Lines that include "This" make up the answer; copy all of them from the data below.

_Data excerpts_:
- - - -

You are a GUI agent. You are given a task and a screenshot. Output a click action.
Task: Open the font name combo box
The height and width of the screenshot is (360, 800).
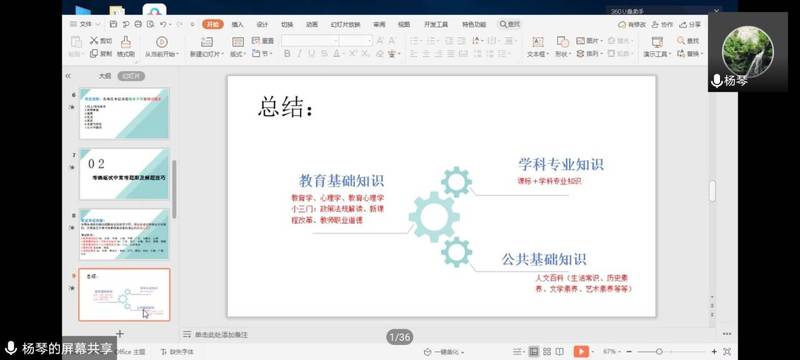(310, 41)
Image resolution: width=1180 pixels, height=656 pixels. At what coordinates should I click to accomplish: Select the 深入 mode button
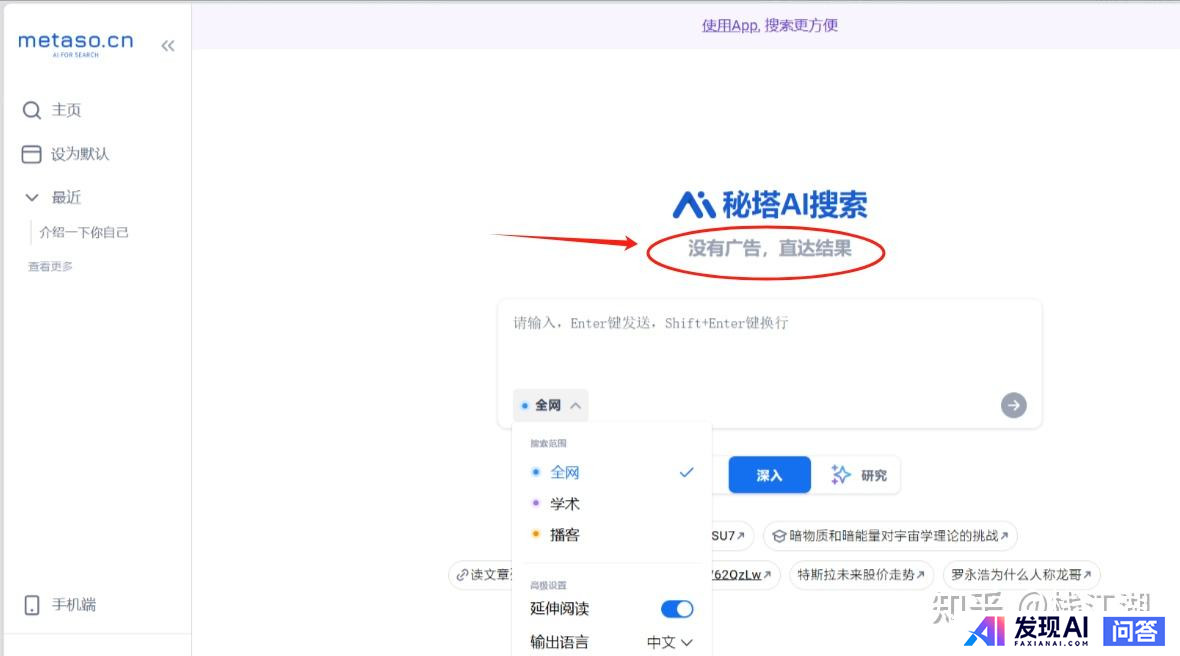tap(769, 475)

- - - -

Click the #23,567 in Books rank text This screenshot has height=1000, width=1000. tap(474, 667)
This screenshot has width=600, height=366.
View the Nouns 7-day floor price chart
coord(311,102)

- - - -

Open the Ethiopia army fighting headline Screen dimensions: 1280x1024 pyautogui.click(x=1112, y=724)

- - - -

_Task result_:
Click the #23,567 in Books rank text This screenshot has height=1000, width=1000. tap(474, 667)
This screenshot has width=600, height=366.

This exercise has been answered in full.